Déclaration du Congrès de Paris (1856) sur le droit maritime.

Les Plénipotentiaires qui ont signé le Traité de Paris. du 30 mars 1856, réunis en Conférence,

Considérant:

Que le droit maritime, en temps de guerre, a été, pendant longtemps, l'objet de contestations regrettables;

Que l'incertitude du droit et des devoirs en pareille matière donne lieu, entre les neutres et les belligérants, à des divergences d'opinion qui peuvent faire naître des difficultés sérieuses et même des conflits;

108 CHAP. II. DÉCLARATIONS ET CONTRE-DÉCLARATIONS.

Qu'il y a avantage, par conséquent, à établir une doctrine uniforme sur un point aussi important;

Que les Plénipotentiaires, assemblés au Congrès de Paris, ne sauraient mieux répondre aux intentions dont leurs Gouvernements sont animés, qu'en cherchant à introduire dans les rapports internationaux des principes fixes à cet égard;

Dûment autorisés, les susdits Plénipotentiaires sont convenus de se concerter sur les moyens d'atteindre ce but, et, étant tombés d'accord, ont arrêté la déclaration solennelle ci-après:

1. La course est et demeure abolie;

2. Le pavillon neutre couvre la marchandise ennemie, à l'exception de la contrebande de guerre;

3. La marchandise neutre, à l'exception de la contrebande de guerre, n'est pas saisissable sous pavillon ennemi;

4. Les blocus, pour être obligatoires, doivent être effectifs, c'est-à-dire maintenus par une force suffisante pour interdire réellement l'accès du littoral de l'ennemi.

Les Gouvernements des Plénipotentiaires soussignés s'engagent à porter cette déclaration à la connaissance des États qui n'ont pas été appelés à participer au Congrès de Paris et à les inviter à y accéder.

Convaincus que les maximes qu'ils viennent de proclamer ne sauraient être accueillies qu'avec gratitude par le monde entier, les Plénipotentiaires soussignés ne doutent pas que les efforts de leurs Gouvernements pour en généraliser l'adoption ne soient couronnés d'un plein succès.
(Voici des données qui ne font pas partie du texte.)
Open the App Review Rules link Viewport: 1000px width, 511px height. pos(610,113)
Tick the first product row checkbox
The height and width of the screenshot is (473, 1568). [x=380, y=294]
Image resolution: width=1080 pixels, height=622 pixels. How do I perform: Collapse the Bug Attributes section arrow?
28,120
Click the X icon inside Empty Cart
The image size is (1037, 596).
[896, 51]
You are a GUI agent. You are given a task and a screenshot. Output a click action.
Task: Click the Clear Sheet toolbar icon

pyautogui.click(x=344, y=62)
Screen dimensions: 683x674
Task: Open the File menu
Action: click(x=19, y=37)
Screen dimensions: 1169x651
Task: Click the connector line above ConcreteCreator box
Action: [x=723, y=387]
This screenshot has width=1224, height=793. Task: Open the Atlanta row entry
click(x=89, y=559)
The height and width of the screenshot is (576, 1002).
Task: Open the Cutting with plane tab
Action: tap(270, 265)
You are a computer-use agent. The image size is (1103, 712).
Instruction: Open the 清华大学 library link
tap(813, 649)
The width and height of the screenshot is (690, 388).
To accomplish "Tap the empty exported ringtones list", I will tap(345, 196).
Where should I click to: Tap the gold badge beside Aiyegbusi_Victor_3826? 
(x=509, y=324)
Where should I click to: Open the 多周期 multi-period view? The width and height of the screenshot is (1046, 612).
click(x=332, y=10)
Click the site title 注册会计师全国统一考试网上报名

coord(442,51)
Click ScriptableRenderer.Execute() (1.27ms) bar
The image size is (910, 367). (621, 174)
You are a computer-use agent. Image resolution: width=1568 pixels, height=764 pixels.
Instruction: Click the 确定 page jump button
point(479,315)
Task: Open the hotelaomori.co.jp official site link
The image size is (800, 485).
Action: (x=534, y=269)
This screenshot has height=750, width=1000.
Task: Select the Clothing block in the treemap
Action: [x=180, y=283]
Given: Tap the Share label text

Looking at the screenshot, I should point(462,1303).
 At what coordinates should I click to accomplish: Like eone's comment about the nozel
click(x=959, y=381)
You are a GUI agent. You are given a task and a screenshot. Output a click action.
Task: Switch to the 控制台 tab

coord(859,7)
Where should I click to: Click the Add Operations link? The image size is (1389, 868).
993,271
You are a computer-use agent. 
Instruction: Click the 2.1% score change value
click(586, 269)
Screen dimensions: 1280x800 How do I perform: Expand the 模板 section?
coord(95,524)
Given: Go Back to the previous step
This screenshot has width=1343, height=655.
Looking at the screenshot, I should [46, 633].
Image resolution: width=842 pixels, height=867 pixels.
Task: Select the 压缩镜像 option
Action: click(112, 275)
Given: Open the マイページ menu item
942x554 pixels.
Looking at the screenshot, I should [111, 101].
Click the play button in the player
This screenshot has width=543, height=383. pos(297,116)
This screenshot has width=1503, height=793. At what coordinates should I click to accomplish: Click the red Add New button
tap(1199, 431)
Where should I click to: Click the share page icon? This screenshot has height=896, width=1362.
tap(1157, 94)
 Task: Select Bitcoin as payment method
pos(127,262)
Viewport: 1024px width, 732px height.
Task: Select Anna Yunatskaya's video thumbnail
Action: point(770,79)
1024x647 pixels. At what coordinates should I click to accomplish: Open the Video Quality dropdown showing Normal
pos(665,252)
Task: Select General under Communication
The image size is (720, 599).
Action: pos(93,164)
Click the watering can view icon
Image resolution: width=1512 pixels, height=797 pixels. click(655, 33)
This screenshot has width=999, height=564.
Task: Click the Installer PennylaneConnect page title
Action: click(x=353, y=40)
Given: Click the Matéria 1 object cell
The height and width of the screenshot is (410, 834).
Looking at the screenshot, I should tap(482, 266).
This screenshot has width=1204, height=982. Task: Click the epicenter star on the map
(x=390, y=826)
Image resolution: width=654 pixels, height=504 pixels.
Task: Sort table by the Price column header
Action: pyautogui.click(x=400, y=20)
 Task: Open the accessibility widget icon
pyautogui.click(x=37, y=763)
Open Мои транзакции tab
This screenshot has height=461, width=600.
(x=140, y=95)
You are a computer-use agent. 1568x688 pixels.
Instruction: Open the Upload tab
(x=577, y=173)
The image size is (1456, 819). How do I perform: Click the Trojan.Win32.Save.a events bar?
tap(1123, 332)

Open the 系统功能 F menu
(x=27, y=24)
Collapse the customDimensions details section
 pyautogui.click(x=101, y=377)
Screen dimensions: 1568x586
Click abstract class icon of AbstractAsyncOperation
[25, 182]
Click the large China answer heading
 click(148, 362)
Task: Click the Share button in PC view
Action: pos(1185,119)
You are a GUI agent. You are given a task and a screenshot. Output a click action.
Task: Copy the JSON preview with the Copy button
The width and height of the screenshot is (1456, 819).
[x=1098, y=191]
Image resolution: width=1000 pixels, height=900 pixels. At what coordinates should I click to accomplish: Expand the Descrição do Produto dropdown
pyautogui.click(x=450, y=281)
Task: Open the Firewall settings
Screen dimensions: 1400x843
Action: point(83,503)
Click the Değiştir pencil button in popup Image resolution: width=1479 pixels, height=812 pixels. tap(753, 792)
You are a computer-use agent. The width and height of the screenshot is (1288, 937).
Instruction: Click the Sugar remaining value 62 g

La présente déclaration n'est et ne sera obligatoire qu'entre les Puissances qui y ont ou qui y auront accédé. Fait à Paris, le 16 avril 1856.

A. Walewski. Bourqueney.

Buol-Schauenstein.

Hubner. Clarendon. Cowley. Manteuffel. Hatzfeld. Orloff. Brunow. Cavour. De Villamarina. Aali. Mehemmed-Djemil.

Exposés de motifs de conduite.

En politique, l'exposé de motifs de conduite n'est autre chose qu'un mémoire justificatif, au moyen duquel les cabinets font connaître au public les raisons qu'ils ont eues pour suivre la ligne de conduite adoptée par eux en formant une alliance, en ordonnant un armement, en rompant des négociations entamées, en refusant de ratifier un traité, etc. Peu de pièces de chancellerie exigent un talent de rédaction plus souple et plus exercé.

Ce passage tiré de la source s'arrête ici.